As a proper venue for such lofty goals, the meeting was held on the 63rd Floor of One World Trade Center from which New Jersey looked so close … and yet billions of $ away for the 75% additional commuters that will be coming to NYC in 30 years.
Irreverence aside, this was both a hopeful and distressing meeting, showing how far PA will have to go to deliver 21st century cross Hudson transportation to the fast growing hundreds of thousands of commuters – more and more of them millennials – who come to work in Manhattan everyday .
The meeting marked the kick off of the Strategic Planning effort, described in the remarkable report “Keep the Region Moving” prepared by the Special Panel on the Future of the Port Authority and endorsed by both governors in December 2014. The board of the PA endorsed this blue print which calls for “initiat[ing] a long-term planning process for the expansion of Trans-Hudson transit capacity, including river-crossing and terminal facilities; “
The hopeful part is that the New Chair, Vice Chair and commissioners have already demonstrated that the report was not just words: They are coming from the industry, real estate and finance and have implemented drastic changes at the board level: open discussions, transparency, business minded focus and public dialogue which augurs well for a reasonable and thoughtful outcome. However the obstacles are immense.
Most of our existing mass transit systems (except roads) were built by individual entrepreneurs (August Belmont Jr. owned and built the Inter-borough Rapid Transit- IRT in 1904) or by bureaucratic tyrants (Robert Moses and most recently Dan Doctoroff) who were inclined to bulldoze their ways to achieve their vision with single mindedness. The current crop of Transportation leaders are operators NOT builders. Just look at MTA’s recent efforts (East Side Access, Second Avenue Subway) to see that the organization lacks what it takes to pull off such large projects.

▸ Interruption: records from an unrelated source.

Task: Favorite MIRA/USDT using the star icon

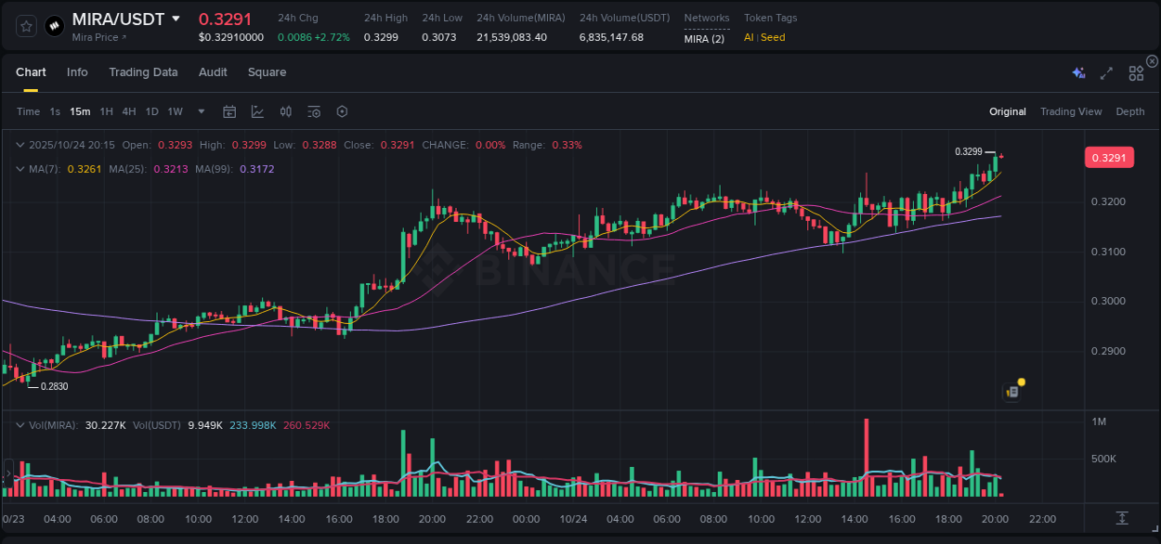Action: (x=25, y=25)
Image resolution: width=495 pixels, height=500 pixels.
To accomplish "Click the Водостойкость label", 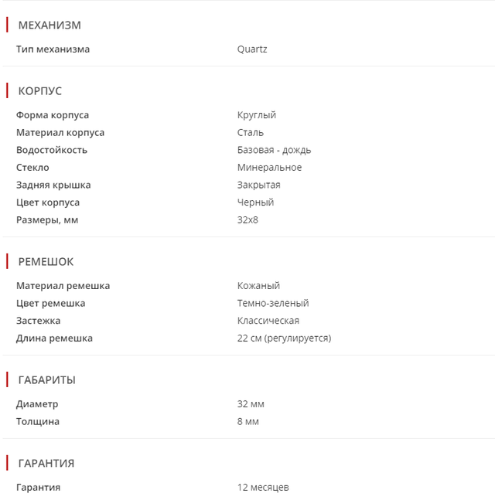I will pos(52,150).
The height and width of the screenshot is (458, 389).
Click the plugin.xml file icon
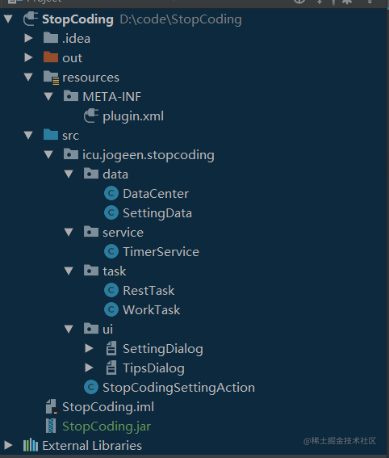91,116
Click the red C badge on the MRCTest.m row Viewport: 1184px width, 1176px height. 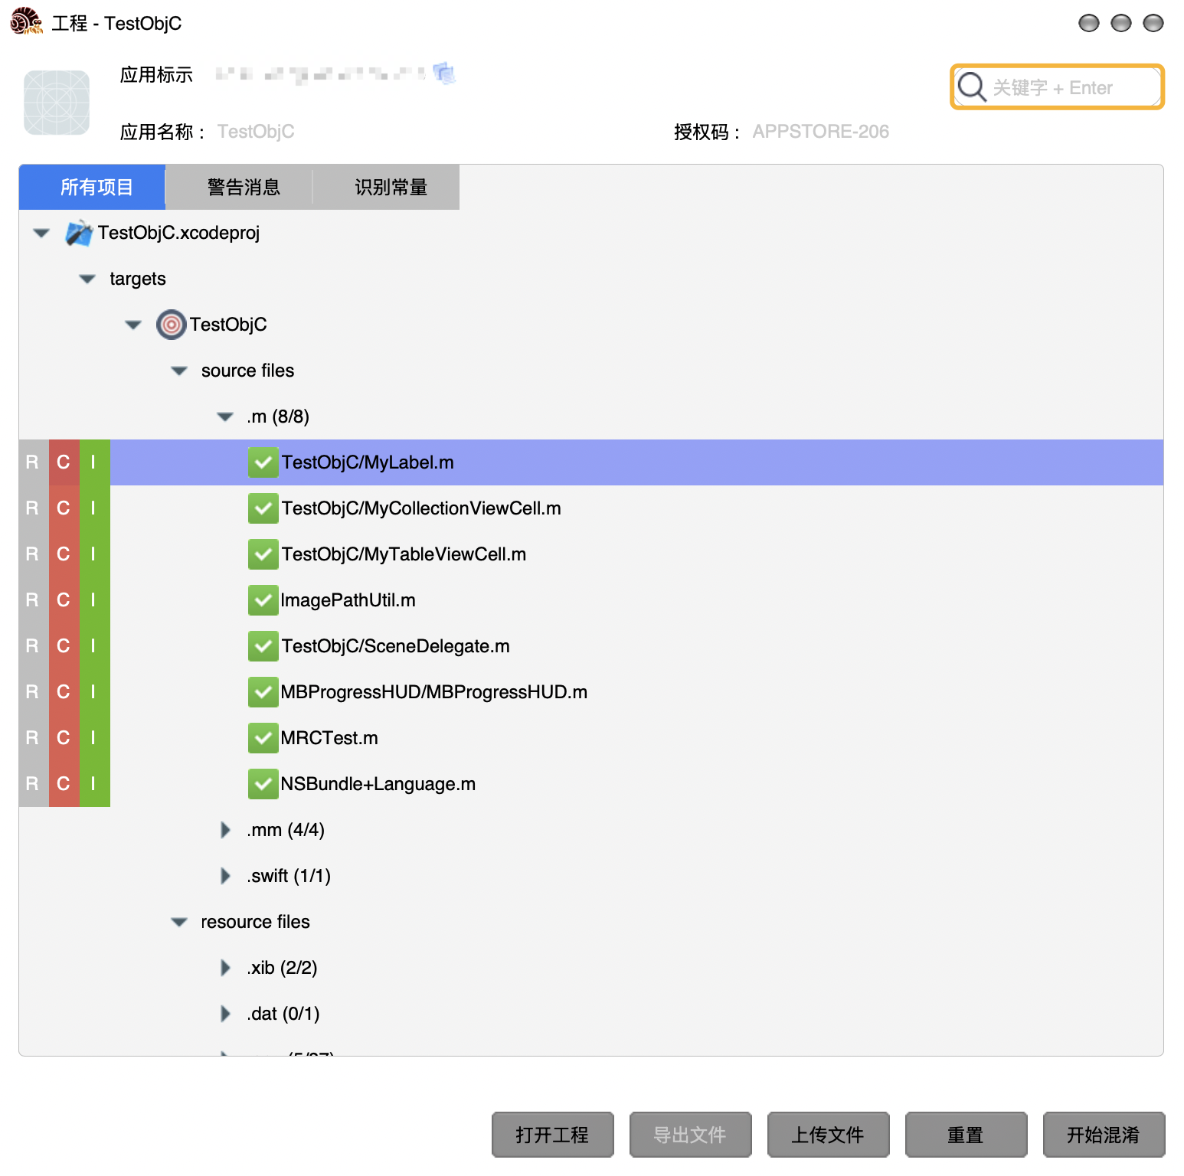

Because the agencies have specific footprints and technologies, there is an natural preference for operating within these boundaries creating massive bottlenecks and inefficiencies at interface points: Port Authority Bus terminal, Penn Station, Grand Central etc.. , while transportation – just like the internet- is about “interconnectivity” “speed” and “customer delight”.
As a commuter you have to ask: Why should I need different modes of payments for different segments? cars do not have that problem with Easy Pass! Will my commute be shorter?
Why is the subway not going west of the Hudson ? Can you imagine the subway system if it stopped in Manhattan and we had to take the bus or the train to go to Williamsburg or Queens? Would commuters rather hop on a train or a subway? Are 7,000 buses back to back the right technology to move 320,000 people a day all through one lane of the Lincoln Tunnel ?
What about the costs ? Indeed as a budget constrained operator, it is difficult to conceive that when meeting with the US Government you should really behave like an entrepreneur meeting with a venture capitalist: the more you ask, the more credible you are. Dick Cheney and Rumsfeld knew that well : if the US Government spent $ 3 Trillion on the war in Iraq, there should be no problem finding $ 30 Billion to build a new Cross Hudson infrastructure for the next 100 years.
What was obvious at the meeting, is that each agency has dreamed up its own solution in its geography and with its own set of technologies, building on what they know how to do and not on what the customer wants, because in the current configuration they are not empowered to do anything else. This is the worst possible use of capital, and guarantees extravagant maintenance costs for a system that pleases no one.
We will see if the PA cobbles together a collection of marginal solutions that continue to build up bigger and bigger hubs or steps up to the plate and lays down a blueprint and key components of a 21st century distributed network, while giving each agency a mission to connect and converge to the new network over time.
Doing the right thing will take guts of steel, but If anyone can do it , this board is our best bet.